Market analysts suggested when the bond was launched that securitization could play an important role in the green bond market, since investors participating in deals have greater certainty of the assets that the deal is financing, rather than unsecured bonds — the mortgages backing the bond are secured on energy efficient homes that have already been built. Indeed, the bond drew a number of new investors to the traditionally small securitization investor base.
But a big obstacle to the growth of the green RMBS market is the quality and consistency of house energy efficiency labelling, and the ability of banks to identify qualifying assets.
“We need more green RMBS like Green Storm. There is large demand for this asset,” says Maarten Jan Hoefnagel, a portfolio manager for several asset-backed security (ABS) funds at Aegon Asset Management in the Hague, in a company report on the deal in August this year. Aegon invested €60m in the deal, €17m on its own account and €43m for third party clients.

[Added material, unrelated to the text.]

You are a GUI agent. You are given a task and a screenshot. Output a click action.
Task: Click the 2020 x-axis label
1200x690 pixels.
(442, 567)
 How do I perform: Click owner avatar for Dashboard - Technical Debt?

“The problem is a lack of supply,” says Hoefnagel. “The market is limited by the number of energy efficient homes.”
The Netherlands could become a leader in green mortgage financing in this respect. Since January 2015, the Dutch government has sent an initial energy performance certificate to five million households. In theory, this could make it easier for banks to identify mortgages that would qualify for a bond backed by energy efficient households.

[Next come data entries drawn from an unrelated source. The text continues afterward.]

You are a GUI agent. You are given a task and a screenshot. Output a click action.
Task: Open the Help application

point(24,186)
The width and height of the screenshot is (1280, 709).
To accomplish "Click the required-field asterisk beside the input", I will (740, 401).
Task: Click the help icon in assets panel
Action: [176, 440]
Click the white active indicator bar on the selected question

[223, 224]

Wanted: industrial and utility issuers
Bank issuers financing real estate assets are expected to form a growing portion of the issuer base in the coming years. But investors are hoping for more issuance from corporate and industrial issuers.
Bras of Allianz says he hopes more industrial issuers will look to the green bond market to finance adaptation projects, such as those looking to develop more sustainable business models, increasing the energy efficiency of production lines and industrial installations, and switching to bio-sourced raw materials. More issuance is also expected from utility companies, such as waste treatment facilities and water companies.
“There is no doubt that every single company has ways to improve its environmental impact and reduce its carbon footprint,” he says. “It is also a way, from a business perspective, to reduce natural resources and energy dependency and also to optimise costs.”
Growth in the private placement market for green bonds could help corporates issue more frequently, says Biemans.
“For corporate issuers the private placement market helps because not all have enough assets to launch a benchmark sized bond, so it’s easier to launch a private deal,” he says.
Geographically, investors are positioning themselves for a wave of green bond issuance from China, following the G20 summit in September where environmentally sustainable development was a key topic of discussion.
China: incoming
“China is the country on the planet that has the biggest potential impact on climate change, says Samama of Amundi. “They are pushing for risk transparency and they want to revitalise their capital market.
“More and more investors are considering Chinese investments — not just in green bonds — because of the GDP growth in the country. Many investors have made statements to say they want to rebalance their portfolios towards Chinese bonds, to match the importance of GDP growth in the country.”
He adds that the country has to improve credit risk analysis before international investors will fully embrace its capital markets.
The increasing number of bulge bracket asset managers now developing dedicated green bond portfolios, and taking a broader view of the sector including social and impact investing, means the maturing SRI market has overcome the initial scepticism it faced from some investor, says Crispijn Kooijmans, head of public sector origination at Rabobank in Amsterdam.
“The market is still young but at the same time, it’s mature enough that everyone agrees it is here to stay. That’s not the discussion any more.”